Nichola - under "my jobs", you can always access the link to "view all contracts".


@Virginia F wrote:

Nichola - under "my jobs", you can always access the link to "view all contracts".


Sorry, I wasn't clear. I meant that once the job has been paid (or contract closed) that the milestone disappears. Once you have been paid, "My jobs" just shows the amount and "no milestones" under it.

Thank you for the tip about the photo. I just joined a couple of days ago and I don't have a photo of myself. I guess it's alright if I use an old photo then? (Most recent photo of myself  pictured alone is probably 7 years old)

kochubei_valeria
Community Manager
Community Manager

Hi Millie,

 

Yes, milestones are set by the client when they make you an offer. Later they can add milestones as well.

 

I checked the contract I believe you are referring to and it looks like two milestones were funded and released to you while the third one was never set. It's not going to hurt your profile that the paid amount is smaller than the amount you initially agreed upon. Just make sure you and the client are on the same page and agreed upon new terms.

 

Also, if a milestone is funded, you'll see it on the contract page:

 

Screenshot_9.png

 

 

~ Valeria
Upwork

re: "But who chooses the milestones? Is it the customer/client?"

 

As the contractor, I always choose the milestones, or phases, of a project.

 

A client posts a job.

I apply to the job.

The client contacts me and we discuss project.

I explain to the client how the project will be accomplished, what he individual milestones, or phases, are. I send the milestone text to the client.

The cilent copies what I send and uses it to establish individual contracts or milestones.

 

Less experienced contractors will leave this up to the client.


But you're much better off if you (the contractor) remain in charge of the process. With more technical projects, most clients don't have the expertise to plan out the milestones, and they usually know this.

 

Most clients will be happy to have the contractor plan the milestones, as long as the contractor is helping move the project along and helping the client achieve their goals.

Thank you. That is what I was concerned about. I wasn't sure if it would work against me that the 3rd milestone wasn't completed - although the project was completed.

re: "I wasn't sure if it would work against me that the 3rd milestone wasn't completed - although the project was completed."

 

When a client closes a job, she can identify a project as "completed successfully" or use other options, including saying that the work was not complete.

 

The client's feedback rating and the options that a client chooses to identify why the project is being closed are NOT tied to the number of milestones in the project or the number of milestones that were completed. These are compeltely indepenent factors.

 

If a project was really completed, then a decent, honest client will identify a project as "completed successfully" and will give you good feecback, regardless of the number of milestones.

But Valeria, can you explain that further?

 

There are many times I finish deadline-driven projects ahead of time - I just did one as a matter of fact  but I'm still being paid the full agreed-upon amount.

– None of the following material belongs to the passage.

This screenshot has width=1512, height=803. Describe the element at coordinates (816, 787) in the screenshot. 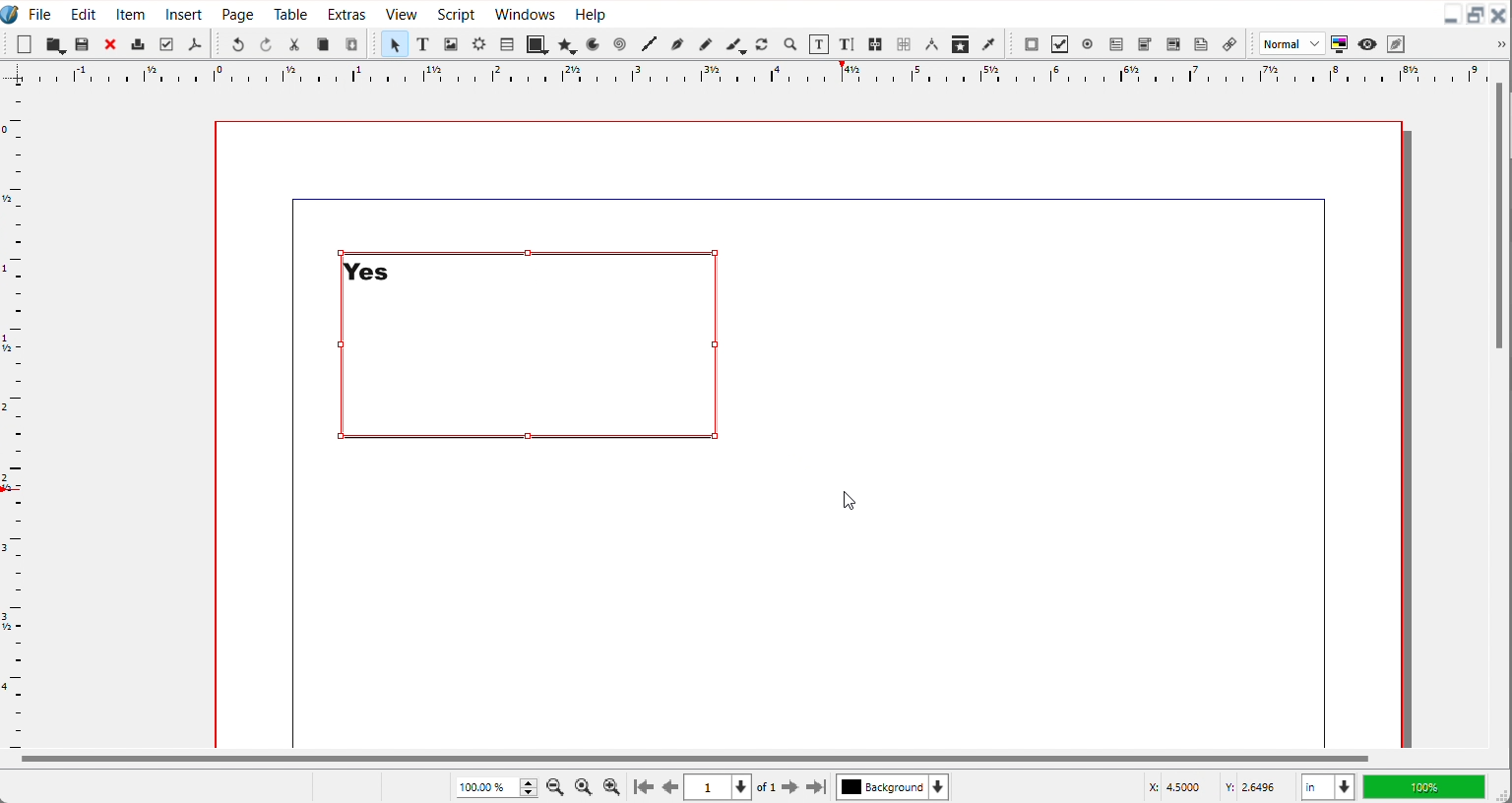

My client funded 2 milestones, 2/3rds up front and 1/3rd to finish and send the file.

 

Shouldn't the OP receive her entire bid, even though she finished early?

 

ETA: Well, I guess that depends on how much of the fixed rate they funded - had it been less than the bid, I would have questioned it.

Virginia,

 

If the freelancer completed all three parts of the project as was agreed initially, of course they should be paid the full amount. However, from her post it sounded like the scope changed so she completed and was paid for 2/3 of the project. Please, correct me if I am wrong.

~ Valeria
Upwork

I didn't get the impression that the scope changed, but the OP would have to clarify that. She did state that the job was completed. So ...

And while we are on the subject of milestones, I have a question, that I ought to know the answer to. If I send work via the message room, rather than from the "My jobs" page, will the client definitely see it?

Nichola,

 

The client will receive your message with attachments. However, if you don't click the "Submit Work/Request Payment" button, the 14-day review period will not start. So it's recommended to submit work using that form.

~ Valeria
Upwork

Thanks, Valeria.

 

 

Virginia, you are correct.

 

There were not 3 distinct parts of the project since there is no way to split up into 3 pieces the information that she wanted. It was basically information that was needed and I provided that.  I probably should have asked my question when I saw that the job had been divided into 3!

Valeria,

 

No, the scope did not change. The client simply wanted information on whether the law supported her filing a lawsuit and I corresponded with her, did the research, and gave her my findings.  I simply did not understand what the milestones were or what they stood for. I went through my messages and there was nothing explaining how or why 3 milestones were chosen.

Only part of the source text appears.